> _Teks Sumber_:

——

Insektisida yang banyak digunakan petani adalah insektisida sintetis. Insektisida sintetis dapat dikelompokkan ke dalam tiga jenis, yaitu organofosfat, organoklor dan karbamat. Jenis insektisida tersebut memiliki pengaruh yang berbeda pada manusia dan lingkungan. Salah satu yang menyebabkan dampak yang buruh terhadap lingkungan dan lingkungan adalah dari golongan organoklor dengan nama DDT (Dikloro Difenil Tricloroetana). Insektisida ini tergolong bioakumulatif sehingga penggunaannya dilarang (Dwipayanti dkk., 2012).
Penggunaan teknologi yang tersedia harus efektif digunakan untuk memaksimalkan produksi pangan untuk meningkatkan kebutuhan manusia. Tindakan perlindungan tanaman atau metode yang digunakan harus signifikan. Ketahanan pangan dapat dicapai salah satunya dengan pengurangan kerugian dari hama tanaman. Insektisida yang pernah diterapkan oleh peneliti adalah klorpirifos yaitu sebuah organofosfat yang mekanisme kerjanya secara kontak, lambung dan fumigan. Klorpirifos mudah terdegradasi dalam tanah antara 60-120 hari aktivitas residual. Efek yang terjadi dengan menggunakan metode aplikasi insektisida yaitu untuk mengendalikan kerusakan yang disebabkan oleh kumbang yang merusak umbi (Tobih, 2014).
Penggunaan insektisida sintesis secara berkelanjutan dapat mengakibatkan kerusakan pada lingkungan dan gangguan kesehatan. Cara untuk menanggulangi dan mengurangi dampak tersebut yaitu salah satunya dengan penggunaan insektisida botanikal yang merupakan insektisida dari tumbuhan. Tumbuhan yang memiliki senyawa kimia atau metabolit sekunder yang dapat mempertahankan dirinya terhadap gangguan serangga dan organisme yang berpotensi menyebabkan penyakit. Metabolit sekunder dapat berupa kristal, pati dan lain-lain. Metabolit sekunder biasa disimpan dalam yumbuhan sebagai cadangan makanan, maupun sebagai penangkal serangga (Hasanah dkk., 2012).

——

> _Materi yang Diberikan_:
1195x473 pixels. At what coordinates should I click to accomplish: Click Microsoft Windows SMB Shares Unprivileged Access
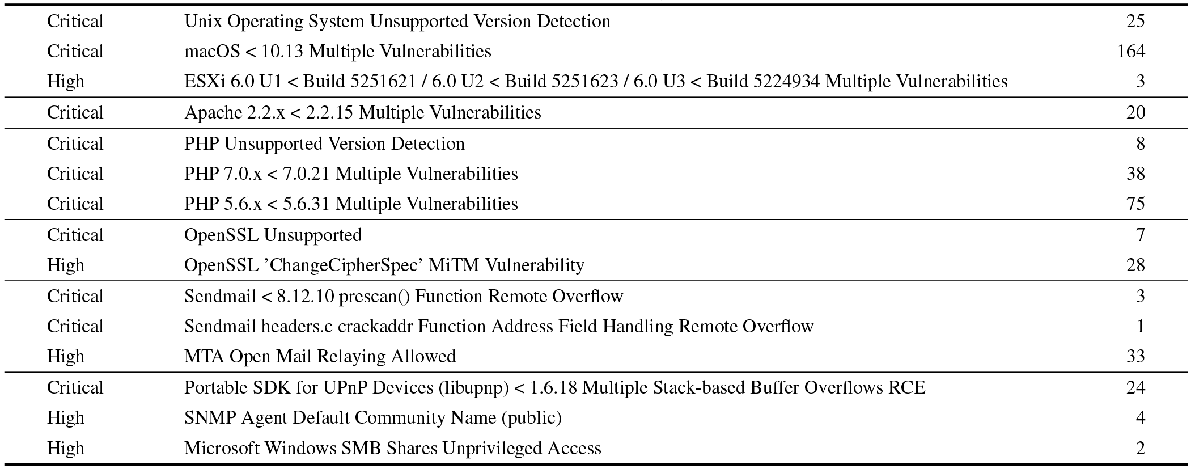(392, 449)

——

> _Daftar Tugas_:
- a) Sebutkan semua jenis insektisida sintetis yang disebutkan dalam teks tentang insektisida.
- b) Jawab pertanyaan berikut berdasarkan teks tentang insektisida:
(i) Mengapa penggunaan DDT dilarang?
(ii) Berapa lama klorpirifos terdegradasi dalam tanah?
(iii) Insektisida botanikal berasal dari apa?
- c) Tulis ulang dengan tepat bagian teks tentang insektisida dari "Insektisida yang banyak" sampai "(Dwipayanti dkk., 2012).".

> _Jawaban Setiap Tugas_:
- a)
- organofosfat
- organoklor
- karbamat

- b)
(i) Karena DDT tergolong bioakumulatif.
(ii) Antara 60-120 hari aktivitas residual.
(iii) Dari tumbuhan.

- c)
Insektisida yang banyak digunakan petani adalah insektisida sintetis. Insektisida sintetis dapat dikelompokkan ke dalam tiga jenis, yaitu organofosfat, organoklor dan karbamat. Jenis insektisida tersebut memiliki pengaruh yang berbeda pada manusia dan lingkungan. Salah satu yang menyebabkan dampak yang buruh terhadap lingkungan dan lingkungan adalah dari golongan organoklor dengan nama DDT (Dikloro Difenil Tricloroetana). Insektisida ini tergolong bioakumulatif sehingga penggunaannya dilarang (Dwipayanti dkk., 2012).